Computer Vision, Speech Communication &

Signal Processing Group

NTUA | ECE
Faculty | PhD Students | Collaborators
Journal | Book Chapters | Conference
Undergraduate | Graduate | Diploma Theses

Research

Recent Research Highlights
Audiovisual Speech Recognition

Audiovisual speech recognition refers to the problem of recognizing speech by lipreading. We have developed highly adaptive multimodal fusion rules based on uncertainty compensation which are compatible with synchronous and asynchronous multimodal interaction architectures. Further, our work on AAM-based face representations leads to highly informative visual speech features which can be extracted in real-time.
[Research page]

Audiovisual Speech Inversion

We focus on recovering aspects of vocal tract’s geometry and dynamics from speech, a problem referred to as speech inversion. To alleviate the ill-posedness of the audio-only inversion process, we propose an inversion scheme which also exploits visual information from the speaker’s face.
[Research page]

Multigrid Geometric Active Contours

We investigate multigrid techniques for the solution of the time-dependent PDEs of geometric active contour models in Computer Vision. The method allows interactive solution of models whose numerical implementation with conventional techniques has been prohibitively slow.
[Research page]

Image Texture Analysis

We pursue a concise texture modeling, analysis and segmentation system for generic natural images.
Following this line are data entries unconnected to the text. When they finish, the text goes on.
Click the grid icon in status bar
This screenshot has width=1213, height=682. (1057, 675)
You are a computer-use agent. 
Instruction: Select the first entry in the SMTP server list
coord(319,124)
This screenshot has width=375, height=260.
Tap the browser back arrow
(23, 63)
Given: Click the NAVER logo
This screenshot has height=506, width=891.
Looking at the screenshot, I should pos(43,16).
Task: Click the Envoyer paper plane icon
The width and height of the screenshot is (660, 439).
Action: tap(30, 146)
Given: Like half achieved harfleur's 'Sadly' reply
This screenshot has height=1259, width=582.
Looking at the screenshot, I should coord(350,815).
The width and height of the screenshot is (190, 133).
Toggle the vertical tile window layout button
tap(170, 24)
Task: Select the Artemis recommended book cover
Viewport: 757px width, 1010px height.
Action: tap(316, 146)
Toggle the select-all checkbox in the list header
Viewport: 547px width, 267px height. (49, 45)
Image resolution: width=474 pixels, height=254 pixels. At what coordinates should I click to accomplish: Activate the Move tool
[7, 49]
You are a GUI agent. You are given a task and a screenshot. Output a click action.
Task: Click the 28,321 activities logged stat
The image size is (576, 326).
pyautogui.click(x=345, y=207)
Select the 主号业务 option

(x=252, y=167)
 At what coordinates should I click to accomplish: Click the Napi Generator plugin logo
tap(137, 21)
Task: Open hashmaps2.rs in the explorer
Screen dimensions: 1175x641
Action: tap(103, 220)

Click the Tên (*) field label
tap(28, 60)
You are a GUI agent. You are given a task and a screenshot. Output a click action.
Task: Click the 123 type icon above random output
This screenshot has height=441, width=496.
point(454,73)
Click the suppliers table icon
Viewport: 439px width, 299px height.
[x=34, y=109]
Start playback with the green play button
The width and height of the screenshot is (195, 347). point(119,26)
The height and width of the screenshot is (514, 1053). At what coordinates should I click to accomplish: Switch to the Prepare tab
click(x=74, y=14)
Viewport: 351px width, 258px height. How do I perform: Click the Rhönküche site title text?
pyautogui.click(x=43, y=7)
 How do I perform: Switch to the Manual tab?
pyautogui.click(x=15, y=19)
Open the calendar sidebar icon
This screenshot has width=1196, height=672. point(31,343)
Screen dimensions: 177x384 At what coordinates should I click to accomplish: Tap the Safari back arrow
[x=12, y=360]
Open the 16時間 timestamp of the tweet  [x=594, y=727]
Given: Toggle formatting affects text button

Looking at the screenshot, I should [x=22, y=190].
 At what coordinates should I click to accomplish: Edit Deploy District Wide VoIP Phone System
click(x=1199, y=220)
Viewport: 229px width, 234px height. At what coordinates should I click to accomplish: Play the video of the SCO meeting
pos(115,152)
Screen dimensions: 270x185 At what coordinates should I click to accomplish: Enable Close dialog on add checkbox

Our research directions are in the areas of texture feature extraction through multicomponent AM-FM models, feature interpretation through generative models and probabilistic discrimination and texture segmentation using an unsupervised variational scheme.
[Research page]

Movie Summarization

Detection of perceptually important video events is formulated on the basis of saliency models for the audio, visual and textual information conveyed in a video stream. The various modality curves are integrated in a single attention curve. This multimodal saliency curve (MSC) is the basis of a bottom-up video summarization algorithm, that refines results from unimodal or audiovisual-based skimming.
[Research page]

Digital Restoration of Missing Parts in the Theran Wall Paintings

We have been working on PDE and wavelet-based techniques for the digital restoration of missing parts in paintings. This is part of an ongoing project on the virtual restoration of the 3,600 years old wall paintings excavated in the pre-historic Aegean settlement in Akrotiri, Thera, Greece.
[Research page] [Project page...]

Image Saliency through Spatial Surprise

Using an information-theoretic approach to study bottom-up spatial saliency, we show how Bayesian surprise can be interpreted to explain spatial saliency. Applications include attention modeling and fixation-prediction, image region detector and image quality assesement.
[Research page]

Sign Language Recognition

Sign Languages (SL) and Gestures manifest themselves via the visual modality in the 4D space-time. We have developed a visual processing framework for hands and head tracking and feature extraction from SL/gesture videos. In addition an unsupervised HMM-based framework was developed based on statistical subunits i.e. intra-sign primitives, incorporating prior phonetic level linguistic knowledge for automatic sign/gesture recognition.
[Research page]

Research Areas

Multiscale image analysis, enhancement, feature extraction and object detection with algebraic, geometric and statistical methods. Analysis and modeling of shape, texture, color, and motion. Visual Attention. Multiple-cue Segmentation. Reconstruction of 3D structure. Visual object recognition. Cognitive vision. Advanced methodologies: nonlinear scale-spaces, pyramids and wavelets, geometric partial differential equations, active contours, curve/surface evolution via level sets methods, variational calculus, graph-based models, multiple-view geometry, random fields and statistical inference. Applications in artificial intelligence, biomedicine, human computer/robot interaction, recognition of sign language, action and gestures, video technology, digital arts and cultural heritage, robotics, environment, geosciences, satellite remote sensing.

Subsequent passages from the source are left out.